John Grono (c.1767- 4 May 1847) was a settler, sailor, ship builder, ship captain, sealer, whaler and farmer who migrated to Australia in 1799 from Wales. Captaining the ship the Governor Bligh, he would later go on to be the first European to fully explore and name parts of the south-western coast of New Zealand's south island including Milford Sound, Bligh Sound and Elizabeth Island.

Very little is known of Grono's life prior to his migration to Australia. He was born in Newport, Pembrokeshire, Wales around 1767. Navy records show Grono was involved in a number of navy operations beginning in 1790 when he entered the HMS Royal William as an AB (Able Seaman), suggesting he was already an experienced sailor at this time. He was married to Elisabeth Bristowe on the 20th of July 1790 in Surrey, England. By 1793 he was promoted to the rank of Boatswain's Mate.

On the 7th of January 1798 Grono joined the crew of HMS Buffalo as an AB and later that year was again promoted to Boatswain's Mate. On this ship, John, his wife Elisabeth and his three children travelled to Australia, arriving in N.S.W. on the 4th of May 1799. That year he was transferred from the HMS Buffalo to the Colonial Vessel Francis (the first vessel built in Australia), where he served as First Officer.

By mid-1801 he had left the colonial vessels and gone into a farming partnership with James Ryan.

John Grono and his wife Elisabeth Bristowe along with their young family took up land on the Hawkesbury River north of Sydney, where they grew wheat.

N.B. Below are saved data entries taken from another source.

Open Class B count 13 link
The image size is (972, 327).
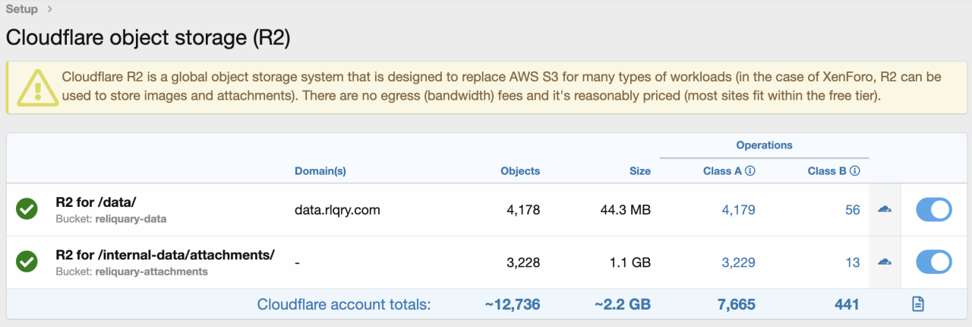pyautogui.click(x=852, y=262)
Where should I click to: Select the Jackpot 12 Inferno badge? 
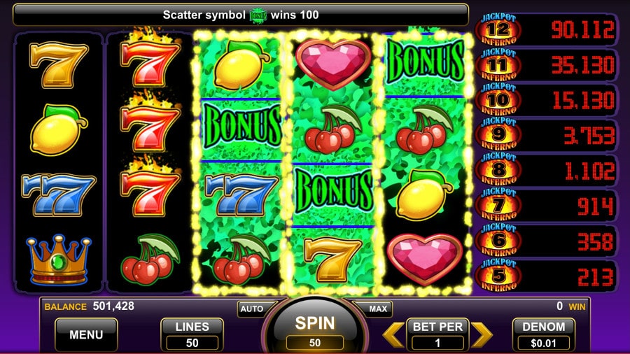point(498,29)
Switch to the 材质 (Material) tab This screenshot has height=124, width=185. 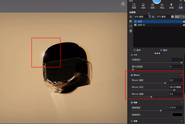(x=143, y=6)
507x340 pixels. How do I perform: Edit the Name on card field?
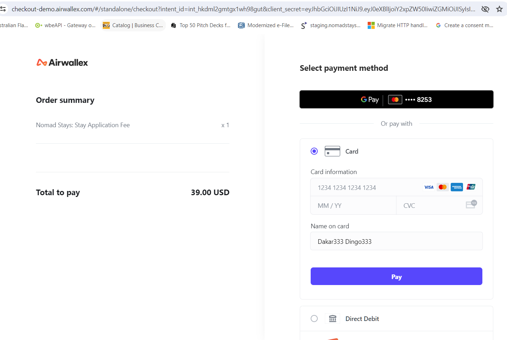coord(396,241)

In November, 1803, an ugly incident occurred. "On Tuesday last John Wilkinson and Wm. Pendle were examined before Richard Atkins, Esq. Judge Advocate, on a charge of violently assaulting an infant daughter of John Grono ; but the most material witnesses being resident at Hawkesbury, where the offence was committed, the business was necessarily referred to the Magistrate of that Settlement."

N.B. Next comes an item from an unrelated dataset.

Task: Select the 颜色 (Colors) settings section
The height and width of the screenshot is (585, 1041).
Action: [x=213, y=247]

As it transpired, neither Wilkinson nor Pendle were the offenders. 'The Sydney Gazette and New South Wales Advertiser' (SG&NSWA) of Sunday 25 March 1804, page 2, said "Hen. Wright was shortly since convicted of a violent assault upon an infant, and it being his third heinous offence received a severe corporal punishment, and a sentence of three years hard labour for the Crown, during the whole term to be exposed in the stocks for the space of two hours upon every Saturday. Such is the nature of the crime, that the miscreant is precluded from every hope of commiseration, and lives the object of reproach and scorn."